Well, that was then.   A new reality has landed in America, as hundreds of thousands of baccalaureate astronauts are aborting take-off and returning to earth. Mothers and fathers today speak not of rockets, but of “boomerangs” – shorthand for home-bound graduates.  Meanwhile, their ballooning domiciles have been nicknamed “accordion households.”

When both my children were off in college and our nest became entirely empty, I  found myself feeling terribly sad.  It didn’t take me long, however, to feather it with new projects.   Content in my new life stage, I even joked about selling the house so our kids wouldn’t have one to come back to. 

  It’s a good thing our home never made it to market.   Undecided about grad school, our younger son joined the homebound stream of Bachelors after graduation.   He came home to a quiet house, his older brother away in med school.   Although he found freelance and volunteer work, by September, he was still not employed full-time.   His father and I found nearly full-time employment in fretting about him.

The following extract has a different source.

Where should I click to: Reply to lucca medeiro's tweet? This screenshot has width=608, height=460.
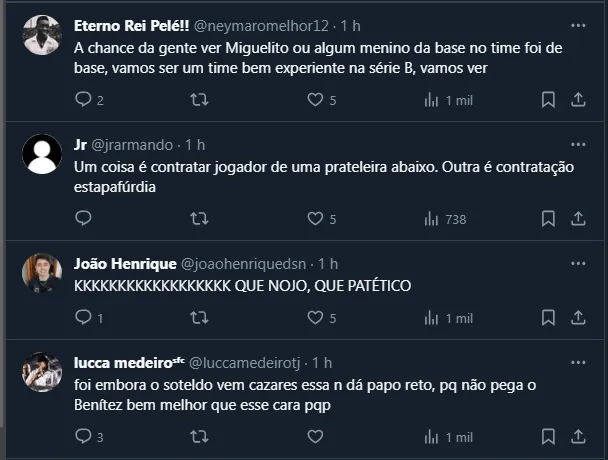[84, 437]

While desperately missing his college friends, our Boomerang seemed philosophical about returning home, and began applying to MFA programs in between job-hunting.    Treading on eggshells, I offered tidbits of resume advice, most of which he accepted with good grace.  We embarked on a brief tour of graduate programs together, which was nowhere near as exciting as our tour of undergraduate schools had been four years earlier.  Afterwards I realized that he was ambivalent about the prospect of further schooling; what he really wanted was to be back in the familiar and beloved world of his college campus.  After landing a coveted position in a children’s art program, he grew increasingly uncertain about heading for grad school, but after months in his childhood bedroom, reduced to Skyping with former roommates, it became obvious he wanted to head out of here.  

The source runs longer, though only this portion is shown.